All called for greater harmonisation of scheme rules and financial caps.
Insurance Ombudsman Karen Stevens said the $200,000 cap on complaints to IFSO was too low.
The cap at the Banking Ombudsman is $350,000.
“There are many situations where consumers have restricted access to justice because their claim is for more than the financial cap. In particular, life insurance is commonly for amounts over $200,000, as is house insurance in a total loss situation,” Stevens said.
But even MBIE’s proposal to set the cap at $350,000 for all the schemes was considered too low by FSCL’s chief executive, Susan Taylor.
She also called for the amount of compensation that could be awarded for inconvenience and stress to complainants to be lifted to $10,000.
“We have investigated complaints where the upper $2000 limit is not adequate to compensate for the extreme stress and inconvenience caused,” Taylor said.
The New Zealand Bankers’ Association supported lifting the cap to $350,000.
The Insurance Council of New Zealand Te Kāhui Inihua o Aotearoa (ICNZ) supported “in principle” lifting the cap, but had concerns.

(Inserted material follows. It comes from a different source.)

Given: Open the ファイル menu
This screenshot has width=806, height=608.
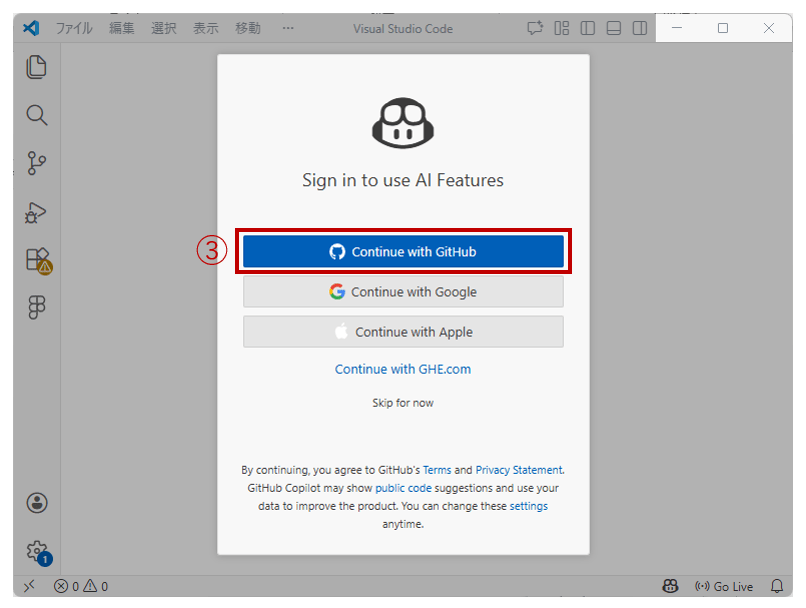Looking at the screenshot, I should coord(74,28).
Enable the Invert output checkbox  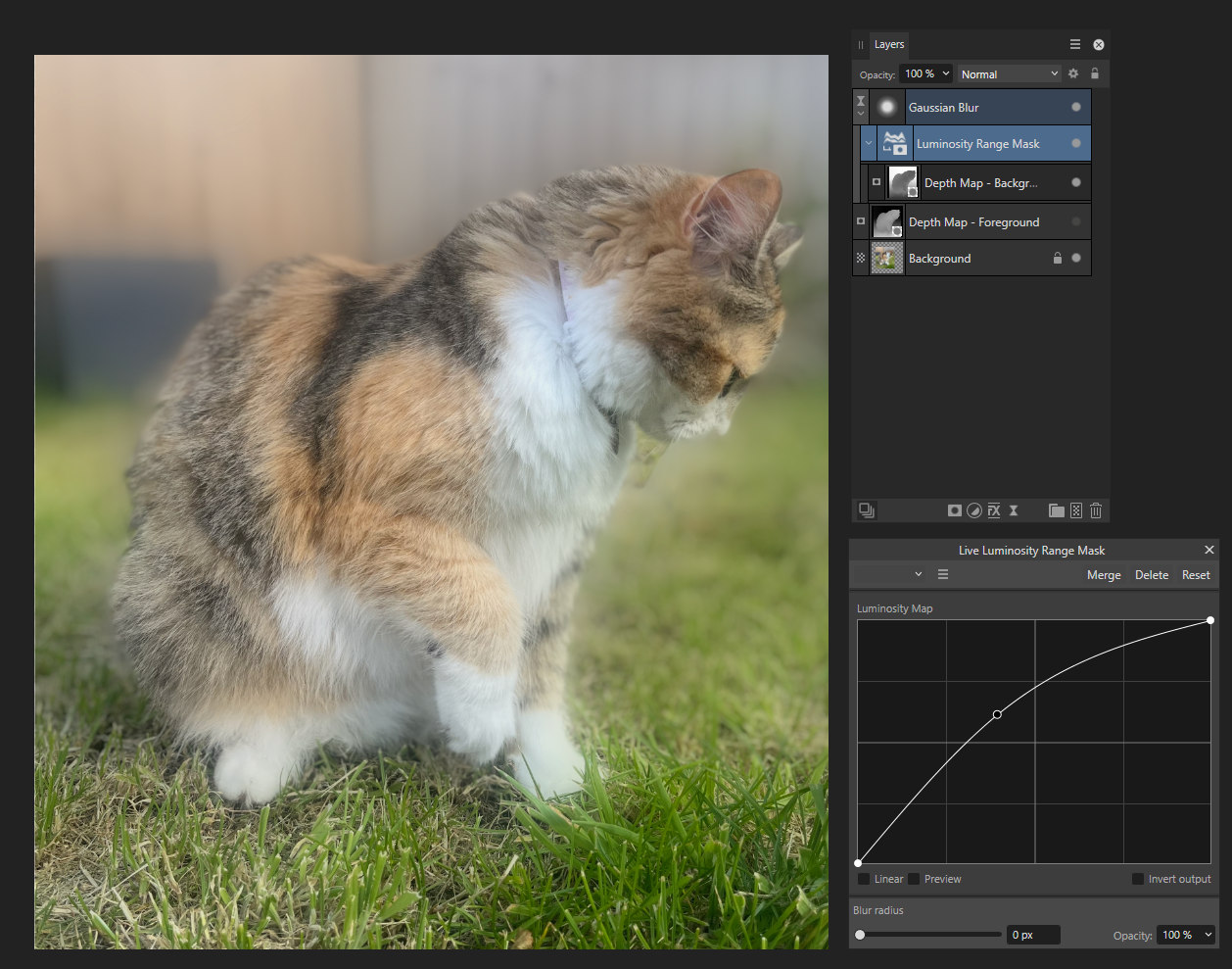pos(1137,879)
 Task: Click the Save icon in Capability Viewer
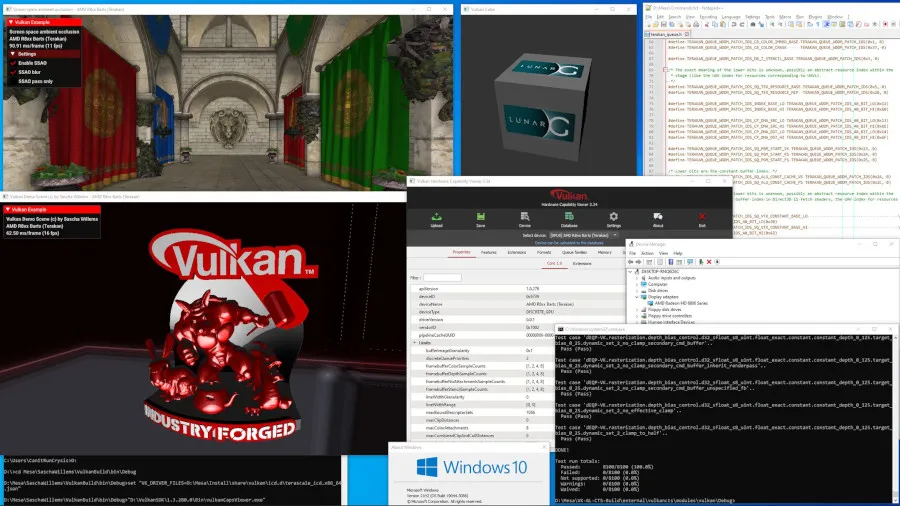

It said fraud was a big problem.
“Where there are indicators of fraud, particularly in relation to a large claim, it is important that decision makers have the opportunity to assess a complainant in person. Increasing the cap to $350,000 would allow more claims where fraud is suspected to be heard by a financial dispute resolution scheme without there being an opportunity to hold a hearing and cross-examine the complainant about the circumstances giving rise to the claim.”